Dem Australier Julian Assange verdankt die Weltöffentlichkeit zahlreiche Beweise über das wahre Wesen des amerikanischen Kampfes für „Frieden“ und „Demokratie“. Seine Plattform WikiLeaks enthüllte unzählige amerikanische Kriegsverbrechen im Irak und in Afghanistan. Damit hat sich Assange freilich nicht nur Freunde gemacht. In den USA existiert mit dem „Espionage Act“ ein Gesetz, mit dem nicht nur Spione, sondern seit der Amtszeit von Barack Obama auch verstärkt Whistleblower verfolgt werden. Ein besonderer Dorn im Auge der US-Behörden waren die „Vault 7“ genannten Enthüllungen.

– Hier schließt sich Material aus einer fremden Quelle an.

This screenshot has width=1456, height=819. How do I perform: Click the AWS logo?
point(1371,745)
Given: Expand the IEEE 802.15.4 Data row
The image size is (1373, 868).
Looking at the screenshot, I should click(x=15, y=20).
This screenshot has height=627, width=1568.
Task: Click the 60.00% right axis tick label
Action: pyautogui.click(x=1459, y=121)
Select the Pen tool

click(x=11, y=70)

Ab März 2017 hatte WikiLeaks über einen Zeitraum von sechs Monaten Dokumente veröffentlicht, die tiefe Einblicke in die Fähigkeiten der CIA gewährten. So ist es dem amerikanischen Geheimdienst möglich, Webbrowser wie Google Chrome oder Mozilla Firefox, aber auch Autos oder Smart TVs zu manipulieren.

Zum Zeitpunkt dieser Veröffentlichungen befand sich Julian Assange in der ecuadorianischen Botschaft in London. Zuvor waren fragwürdige Vergewaltigungsvorwürfe gegen den Australier in Schweden erhoben worden. Assange selbst stufte die Anklage als Schmutzkampagne gegen seine Person ein. Er befürchtete, von Schweden an die USA ausgeliefert zu werden. Sein Heimatland Australien bemühte sich offenbar nicht um den Schutz seiner Person.

Die Vault-7-Dokumente sollen insbesondere Mike Pompeo, damaliger CIA-Chef und späterer Außenminister der USA, empört haben. Damalige Angestellte berichten, die Veröffentlichungen hätten ihn zur Weißglut getrieben. Man soll daher diverse Szenarien durchgespielt haben, um Assange in den USA anklagen zu können.

Die Gedankenspiele der CIA lesen sich dabei wie das Drehbuch zu einem schlechten Hollywood-Action-Streifen. Die CIA beschäftigte sich beispielsweise mit Optionen, sollten die Russen versuchen, Assange aus der ecuadorianischen Botschaft nach Russland zu bringen. In den Gedankenspielen ist von Schießereien mit russischen Agenten, gerammten russischen Diplomatenwagen und zerschossenen Reifen russischer Flugzeuge auf dem Rollfeld die Rede. Es wird über die Entführung und mögliche Ermordung Assanges philosophiert.

Der damalige US-Präsident Donald Trump bestreitet, von den Plänen gewusst zu haben. Aus Langley, dem Sitz der CIA, ist ein beredtes Schweigen zu vernehmen. Auch Mike Pompeo äußert sich zu den Vorwürfen nicht. 2019 hatte Ecuador das Asylgesuch von Assange abgelehnt und ihn an die britischen Behörden, die aufgrund eines internationalen Haftbefehls nach dem Whistleblower gefahndet hatten, ausgeliefert. Die Briten sperrten den Australier im Hochsicherheitsgefängnis HMP Belmarsh ein. Eine Auslieferung in die Vereinigten Staaten scheiterte bislang an einer möglichen Suizid-Gefährdung Assanges. Unterstützter von Julian Assange fordern die unverzügliche Freilassung.